When I told Steve that I loved the picture that Delilah drew of he and I, he wanted to know which one was me...

Tuesday, January 28, 2014

Hate is a strong word...

I don't know about your kids, but my kids are constantly using the word "hate".  "I hate him", "I hate her", "I hate pizza" (I know, right?), "I hate cheese", etc, etc, etc.  I am constantly correcting them by saying, "Hate is a strong word!" and it is...there are few things, people, etc that I could use that word to describe....I hate hypocrisy, racism, prejudice,,,it fits for those ideas but I think that most people feel the same.  
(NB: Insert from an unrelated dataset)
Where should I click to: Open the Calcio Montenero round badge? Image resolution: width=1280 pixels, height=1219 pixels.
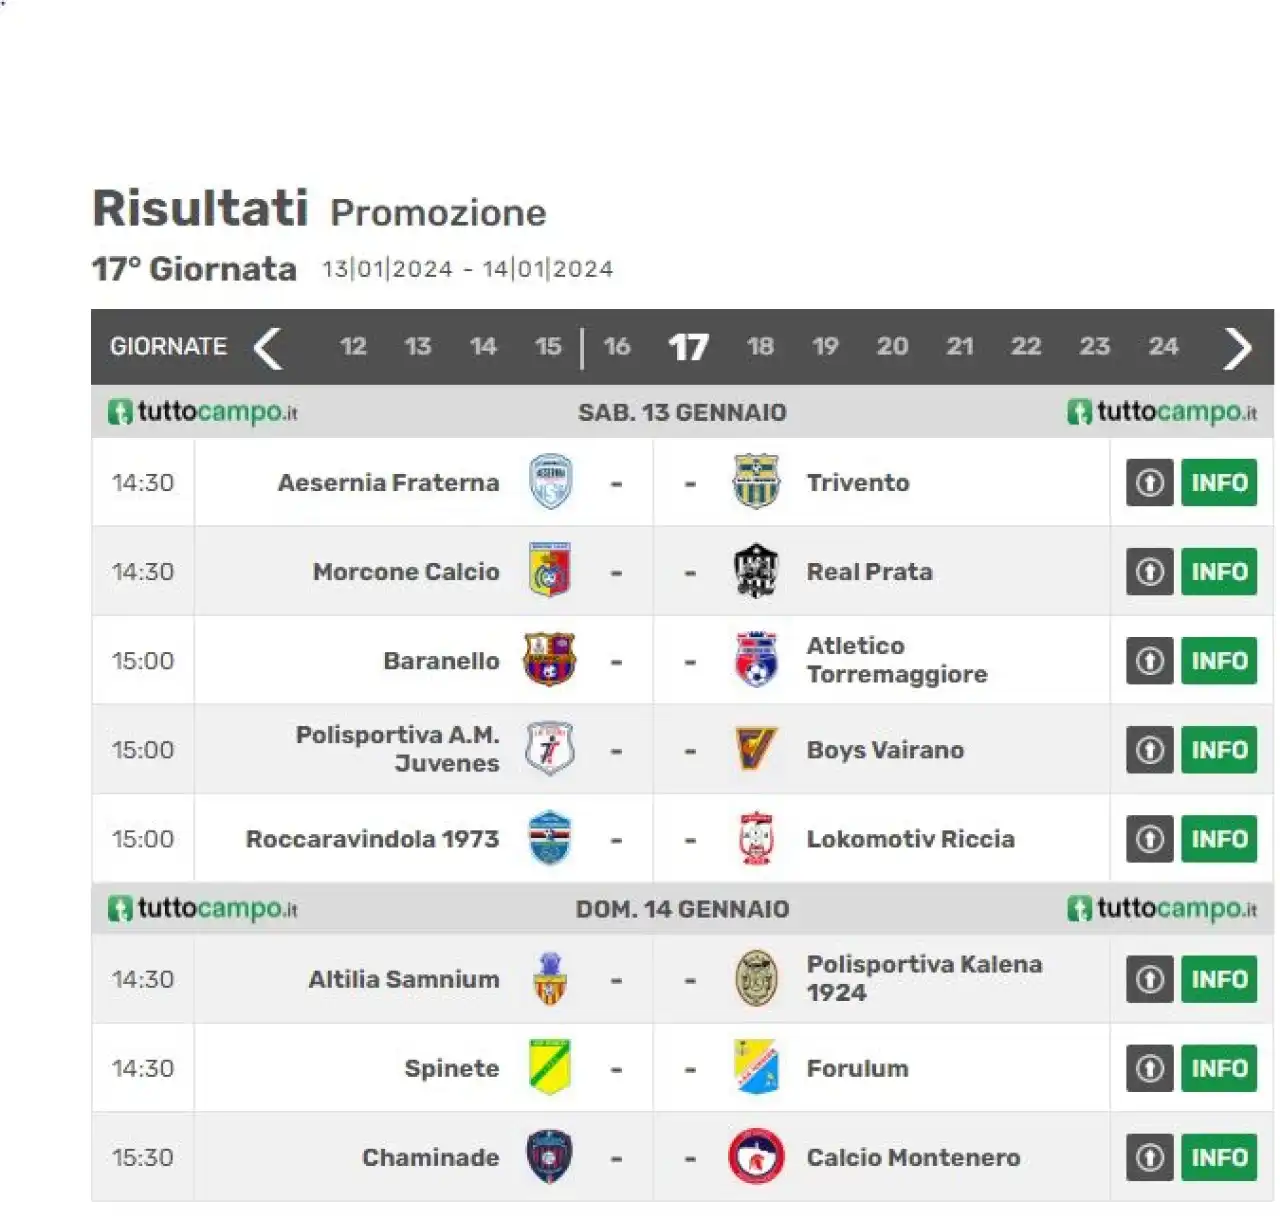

Today, I took Delilah to the commissary with me.  I knew it wouldn't be a quick trip, but I was in a good mood, she seemed to be in a good mood, and things were looking up, so I took her along.  When she hopped into the car after preschool pickup and I told her we were going, she immediately asked the dreaded question,  "Can we get the car shopping cart?  Please.  Please!!!!"  And like I said, I was in a good mood, so I gave in.  Sure, I thought, how bad can it be....

It was worse, worse than driving a Suburban through the narrow streets of Italy for these past two years, practically worse than childbirth.  Not quite as bad as going to the dentist, which I need to do, BUT CLOSE!! Almost as bad as the dentist.  



I tried to talk her into the new carts our commissary has--you know the kind that has two baskets stacked on top of each other and the car part, complete with steering wheel and horn, is actually in the seat-part of the cart.  Those are much easier to drive.  But no, not Ms. Delilah, NO.  She insisted on the double wide version of the car/shopping cart.  Driving that thing through the aisles is impossible.  And clearly invented by a man.  The constant need to back up and pull forward, back up and pull forward just to make it down the straight grocery aisle after turning is too much!!  TOO MUCH!

Our 20 minutes-tops shopping trip in a good mood quickly turned into an hour of me screaming and cursing that damn cart, while Delilah swung from the hood of it like a tiny Chinese gymnast.  So if you happened to see me at the commissary today, I was not possessed.  It's the cart's fault. I hate it. 

There's a reason these photos are blurry...and it has nothing to do with the camera.

Thursday, January 23, 2014

Apparently, I need drugs.

We have our home computer set up to show a repetitive series of words each day for the screen saver. It's something I rarely noticed anymore and instead, simply pass by it without much of a glance.  We really set it up for Tory, who is convinced it will help her improve her SAT scores one day.  Maybe so.  Regardless, Steve and I barely noticed the words most day and when I do notice them, I rarely see the same word twice.  Until this week...


This week, it seems that every time I look at the computer, the same word is scrolling across the screen...


Perhaps it's a message that I need drugs. Thank God it's almost the weekend!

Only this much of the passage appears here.